Première étape cruciale : on doit recruter monsieur et madame Tout-le-monde au sein du PLC. Seuls les membres en règle du comté auront le droit de vote contrairement à une élection générale où tout adulte a une voix. En date de vendredi dernier, 1324 personnes s'étaient procuré leur carte de membre. La course pour gagner leur appui a bel et bien débuté.
Les candidats
Procureure adjointe de la Couronne au palais de justice de L'Orignal, Julie Bourgeois utilise tous les moyens technologiques possibles pour se faire entendre : Facebook, Twitter, YouTube et site web en plus de se déplacer régulièrement à des activités communautaires.
« Je me présente pour un nouveau départ. Un nouveau départ pour nous, martèle celle qui a été la première à déclarer ses intentions publiquement. Je crois surtout à la force de nos gens d'ici. Je veux et je peux faire une différence. Ensembles, nous formeront une force implacable. »
Hier soir, elle a reçu un appui de taille de la grande dame de la francophonie ontarienne, Gisèle Lalonde, lors d'un rassemblement de ses troupes à Casselman.
« Julie Bourgeois va apporter du neuf, des idées nouvelles. C'est une femme intelligente. Elle ne votera pas contre le bilinguisme des juges [à la Cour suprême]. L'Ontario français a besoin de Julie. Le Canada français a besoin de Julie au gouvernement fédéral », a déclaré celle qui a présidé le mouvement de ralliement SOS Monfort.
De son côté, le maire de Russell Ken Hill, se dit « la nouvelle voix d'expérience ». S'il utilise son site Internet et Facebook pour avancer sa cause, il évite toute campagne axée sur une propagande démesurée.

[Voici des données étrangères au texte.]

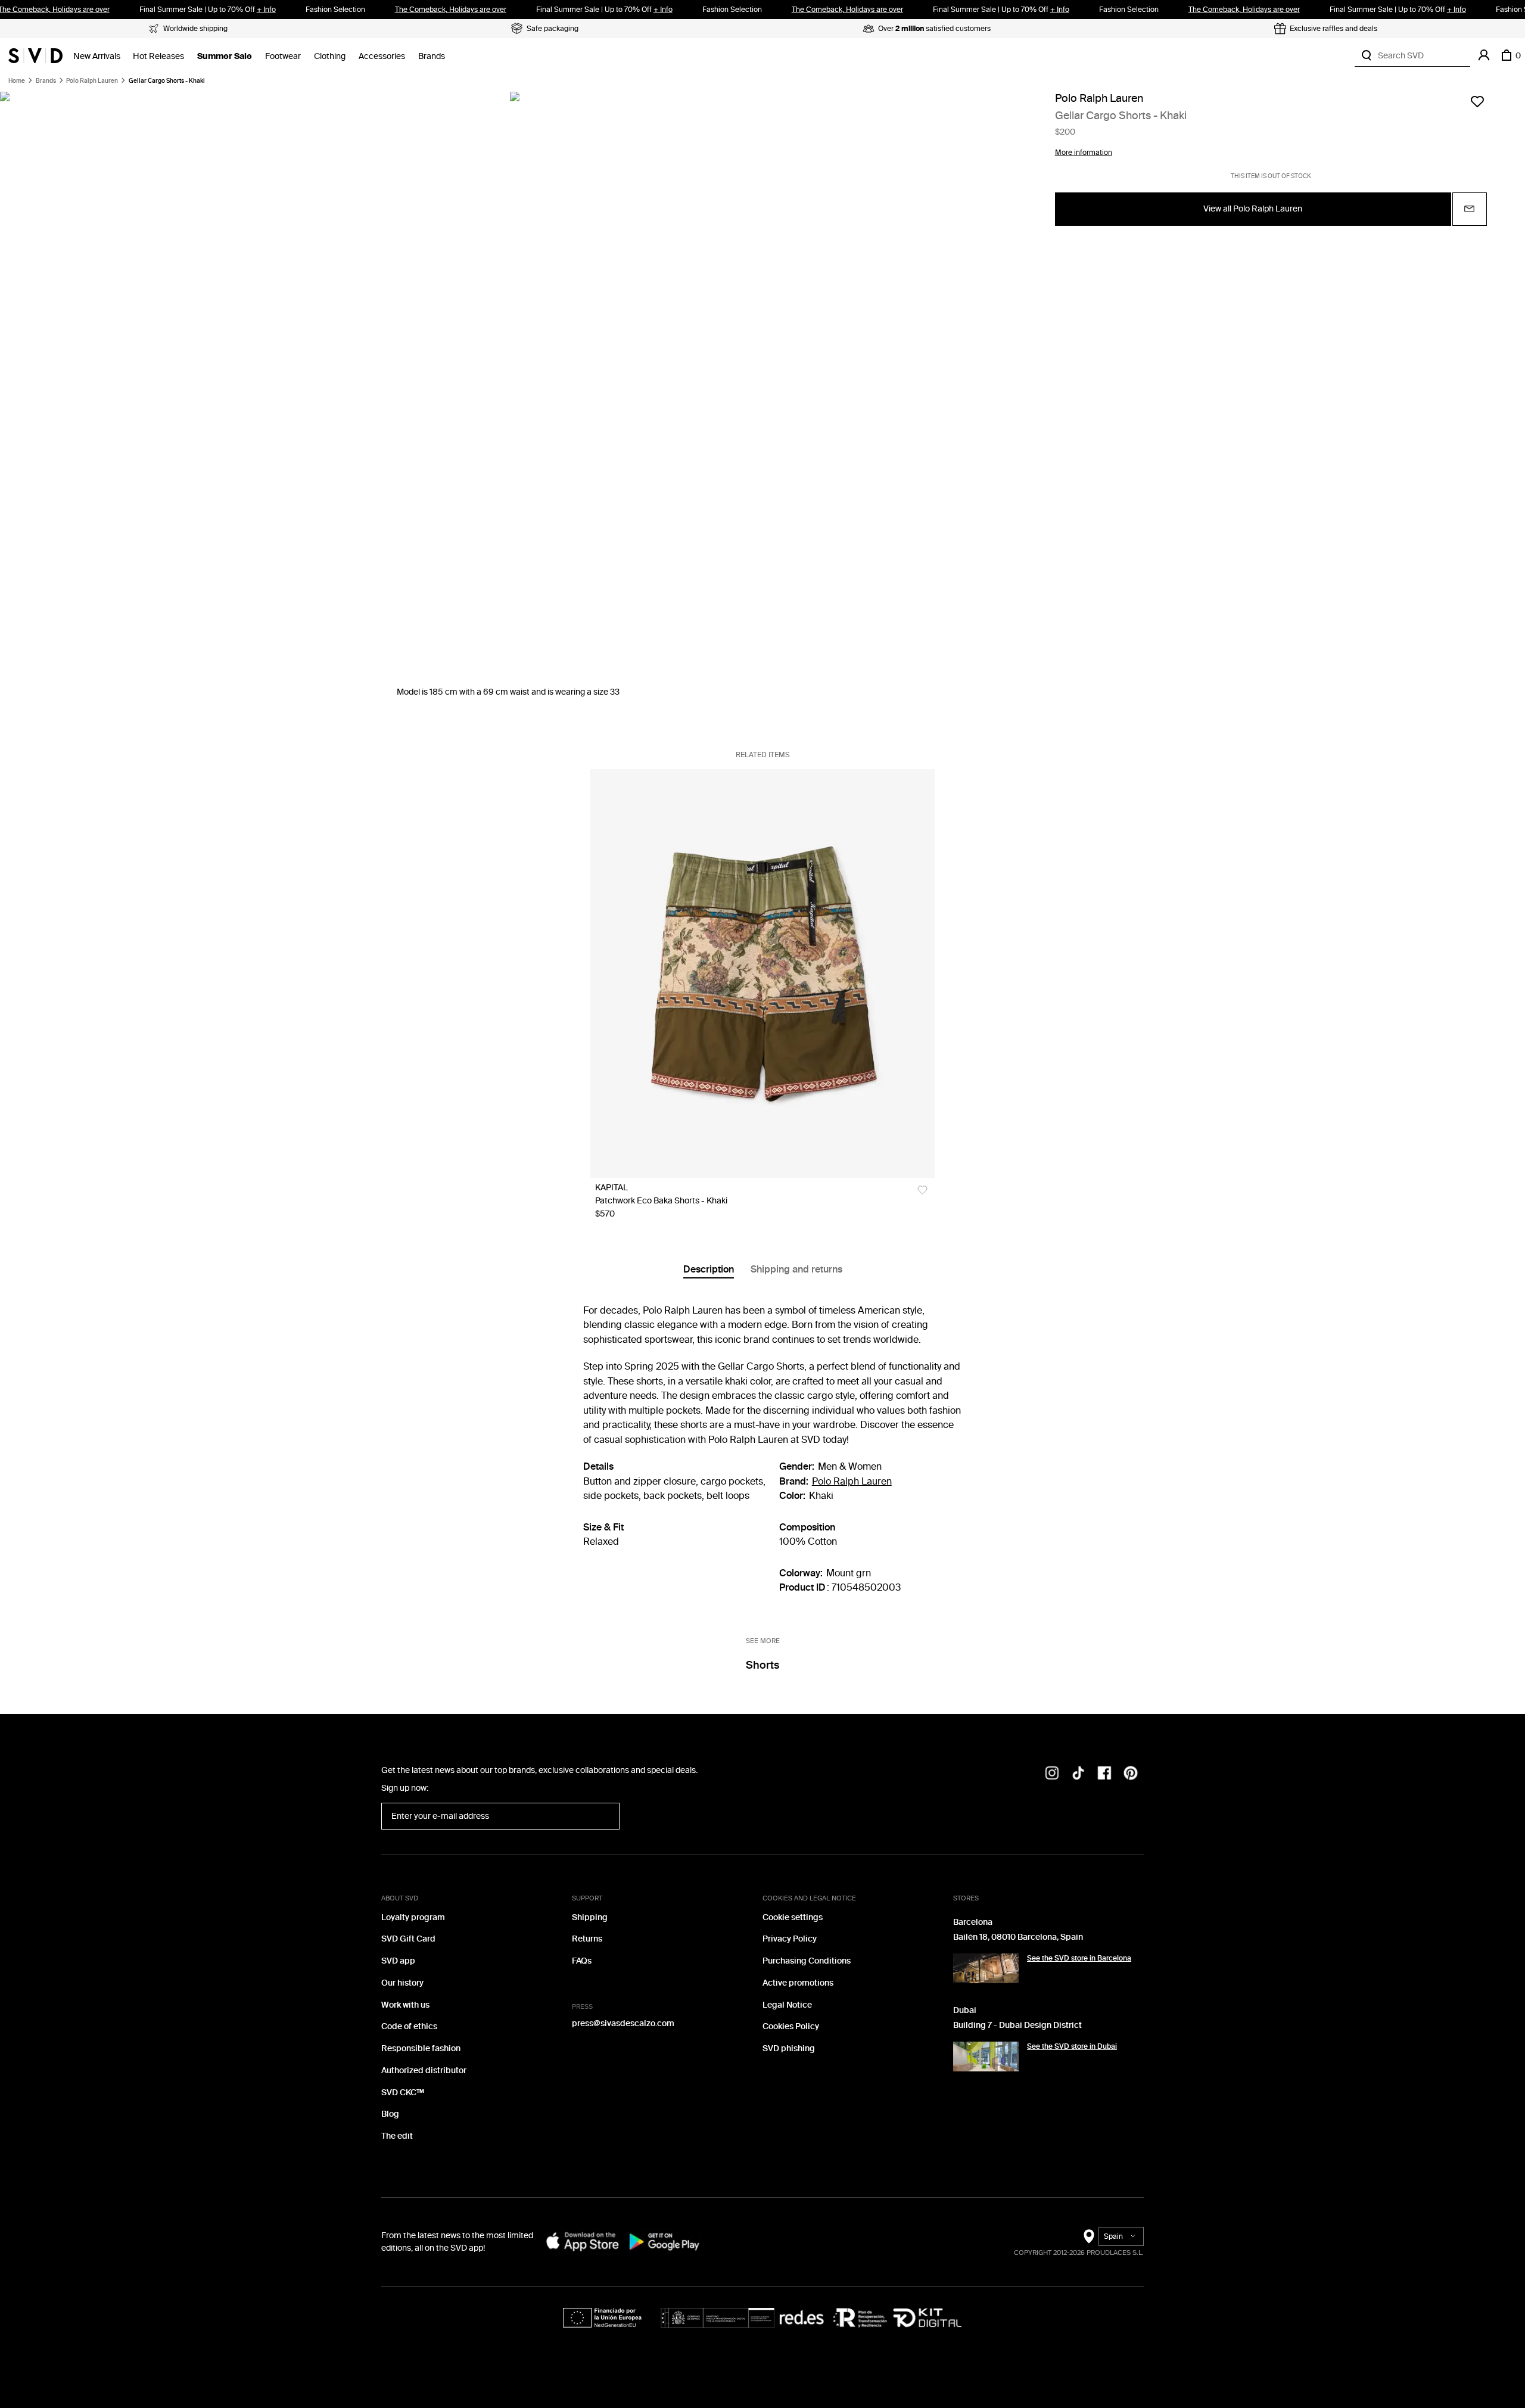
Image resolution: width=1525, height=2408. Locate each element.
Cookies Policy (790, 2026)
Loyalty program (413, 1917)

« C'est ce que Pierre Lemieux fait et les gens en ont assez ! Les gens connaissent mes valeurs. Je travaille plus discrètement, mais je fais en quelque sorte du porte-à-porte auprès des libéraux. En bout de ligne, il faut qu'ils choisissent le candidat qui peut battre M. Lemieux », lance-t-il.
À Hawkesbury, le conseiller municipal, Gilles Roch Greffe, estime qu'il est le candidat de choix pour mener les libéraux à la terre promise. Absent du web, il a quand même acheté des publicités dans des journaux locaux pour se rendre visible.
À son avis, ses expériences à titre de travailleur manufacturier, de politicien et de bénévole font de lui l'homme de la situation.
« Le gouvernement Harper manque de respect envers les Canadiens. M. Lemieux embarque dans le jeu de son parti en distribuant régulièrement des tracts mensongers par la poste. C'est de l'enfantillage », accuse-t-il.
Finalement, Maryanne Kampouris, une habituée du processus, récolte des appuis depuis Maxville. La vice-présidente des politiques de la section Ontario du PLC, qui avait perdu contre l'ex-candidat, Daniel Boudria, à la dernière investiture libérale de GPR au printemps 2007, n'a pu être jointe par LeDroit hier pour commenter davantage. Son site Internet présente des informations sommaires tout au plus.
Rencontre à Hawkesbury
Membres du PLC et public en général sont invités au Club de golf La Cité, ce soir à Hawkesbury, où les candidats étaleront leur vision libérale et parleront des enjeux locaux. Plus discussion que débat, l'activité débute à 19 h et sera répétée le 24 août à Cumberland et le 27 août à Alexandria.
L'investiture libérale se déroulerait le 10 septembre. Toutefois, la date ni le lieu ont été officialisés.